TEXTAUSZUG:
So ist erstens für einen transformativen Lernprozess ein sicherer Raum, ein «safe space» essentiell. Dieser erlaubt es, Irritationen zuzulassen, über Paradigmen und daraus resultierendes Handeln zu reflektieren oder Neues zu erkunden und für die Kreativität Raum zu lassen. Damit wird die Begleitung des Lernprozesses und die vertrauensvolle Beziehung unter den Lernenden sowie auch zwischen Lernenden und “Lehrenden” zentral, wobei der Lehrende auch die Funktion eines Prozessbegleitenden übernimmt.

Zweitens, kann transformatives Lernen nicht verschrieben sondern lediglich ein Raum geboten werden, in dem dieses stattfinden kann. Die Lernenden sollen sich stets freiwillig auf den Prozess einlassen, und es darf nicht instrumentalisiert werden. Sie müssen Selbstverantwortung für den eigenen Transformationsprozess übernehmen (können).

DATENSATZAUSZUG:
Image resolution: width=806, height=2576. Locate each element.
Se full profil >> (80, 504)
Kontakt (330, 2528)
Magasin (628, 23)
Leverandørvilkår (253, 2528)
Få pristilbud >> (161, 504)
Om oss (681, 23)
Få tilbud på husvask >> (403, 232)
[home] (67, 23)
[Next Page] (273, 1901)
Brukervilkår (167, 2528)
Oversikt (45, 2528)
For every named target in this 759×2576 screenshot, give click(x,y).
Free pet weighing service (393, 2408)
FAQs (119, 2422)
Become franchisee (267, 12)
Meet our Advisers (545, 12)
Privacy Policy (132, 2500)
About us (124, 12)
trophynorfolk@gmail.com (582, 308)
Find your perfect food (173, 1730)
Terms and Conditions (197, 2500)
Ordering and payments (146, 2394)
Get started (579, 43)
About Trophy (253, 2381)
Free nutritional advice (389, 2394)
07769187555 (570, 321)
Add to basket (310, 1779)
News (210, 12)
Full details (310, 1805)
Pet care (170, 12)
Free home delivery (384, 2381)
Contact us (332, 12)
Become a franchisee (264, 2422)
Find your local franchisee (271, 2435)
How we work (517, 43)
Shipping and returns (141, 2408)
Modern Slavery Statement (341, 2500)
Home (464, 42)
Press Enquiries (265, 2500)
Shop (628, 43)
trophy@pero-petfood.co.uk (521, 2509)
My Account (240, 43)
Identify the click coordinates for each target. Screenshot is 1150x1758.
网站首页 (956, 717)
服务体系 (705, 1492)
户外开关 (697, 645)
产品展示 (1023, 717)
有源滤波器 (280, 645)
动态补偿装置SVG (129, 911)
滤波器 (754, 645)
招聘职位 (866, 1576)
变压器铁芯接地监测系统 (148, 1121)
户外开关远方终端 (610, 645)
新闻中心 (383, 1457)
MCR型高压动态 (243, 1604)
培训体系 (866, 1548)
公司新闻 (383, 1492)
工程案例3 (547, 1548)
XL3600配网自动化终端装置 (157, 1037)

ÜBUNGSAUFGABEN:
a. Nennen Sie die Funktion, die der Lehrende laut dem Textauszug zusätzlich übernimmt.
b. Fassen Sie den Textauszug in zwei Sätzen zusammen.

IHRE ANTWORTEN:
a. Der Lehrende übernimmt auch die Funktion eines Prozessbegleitenden.

b. Für transformatives Lernen ist ein sicherer Raum essentiell, in dem Irritationen zugelassen, Paradigmen reflektiert und Neues erkundet werden können, weshalb die Begleitung des Lernprozesses und vertrauensvolle Beziehungen zentral werden. Transformatives Lernen kann nicht verschrieben, sondern nur ermöglicht werden; die Lernenden sollen sich freiwillig darauf einlassen und Selbstverantwortung für ihren eigenen Transformationsprozess übernehmen.